When using To use the multimodal mode, you can supply your own vendor key to parse the document. If you choose to do so LlamaParse will only charge you 1 credit (0.3c) per page.

Using your own API key will incur some price from your model provider, and could led to fail page/document if you do not have high usage limits.

To use your own API key set the parameter `vendor_multimodal_api_key` to your own key value.
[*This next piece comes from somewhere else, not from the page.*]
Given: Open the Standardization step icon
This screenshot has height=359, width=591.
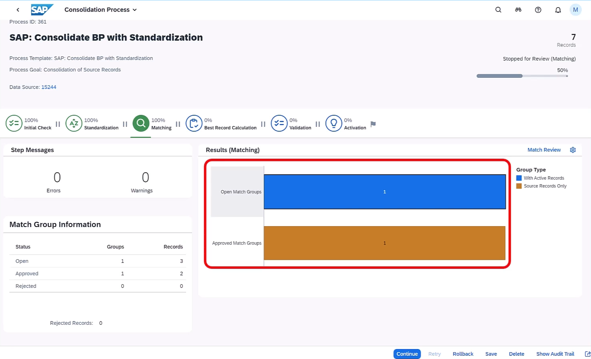Looking at the screenshot, I should 74,123.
- [Python](#tab-panel-459)
- [API](#tab-panel-460)

```
parser = LlamaParse(
  parse_mode="parse_page_with_lvm",
  model="openai-gpt4o",
  vendor_multimodal_api_key="sk-proj-xxxxxx"
)
```

Terminal window

```
curl -X 'POST' \
  'https://api.cloud.llamaindex.ai/api/v1/parsing/upload'  \
  -H 'accept: application/json' \
  -H 'Content-Type: multipart/form-data' \
  -H "Authorization: Bearer $LLAMA_CLOUD_API_KEY" \
  --form 'parse_mode="parse_page_with_lvm"' \
  --form 'model="openai-gpt4o"' \
  --form 'vendor_multimodal_api_key="sk-proj-xxxxxx"' \
  -F 'file=@/path/to/your/file.pdf;type=application/pdf'
```



Note on Gemini model in EU SAAS: In our EU SAAS you need to provide a vertex AI certificate (as a string), for a valid project in europe-west1 google region.

## Custom Azure Model

You also have the possibility to use your own Azure Model Deployment using the following parameters:

- [Python](#tab-panel-461)
- [API](#tab-panel-462)

```
parser = LlamaParse(
  use_vendor_multimodal_model=True,
  azure_openai_deployment_name="llamaparse-gpt-4o",
  azure_openai_endpoint="https://<org>.openai.azure.com/openai/deployments/<dep>/chat/completions?api-version=<ver>",
  azure_openai_api_version="2024-02-15-preview",
  azure_openai_key="xxx"
)
```

Terminal window

```
curl -X 'POST' \
  'https://api.cloud.llamaindex.ai/api/v1/parsing/upload'  \
  -H 'accept: application/json' \
  -H 'Content-Type: multipart/form-data' \
  -H "Authorization: Bearer $LLAMA_CLOUD_API_KEY" \
  --form 'use_vendor_multimodal_model="true"' \
  --form 'azure_openai_deployment_name="llamaparse-gpt-4o"' \
  --form 'azure_openai_endpoint="https://<org>.openai.azure.com/openai/deployments/<dep>/chat/completions?api-version=<ver>"' \
  --form 'azure_openai_api_version="2024-02-15-preview"' \
  --form 'azure_openai_key="xxx"' \
  -F 'file=@/path/to/your/file.pdf;type=application/pdf'
```



---



## GPt4-o mode (Deprecated)

By Setting `gpt4o_mode` to `True` LlamaParse will use openAI GPT4-o to do the document reconstruction. This is still working, but we recommend using `use_vendor_multimodal_model` to `True` and `vendor_multimodal_model_name` to `openai-gpt4o` instead.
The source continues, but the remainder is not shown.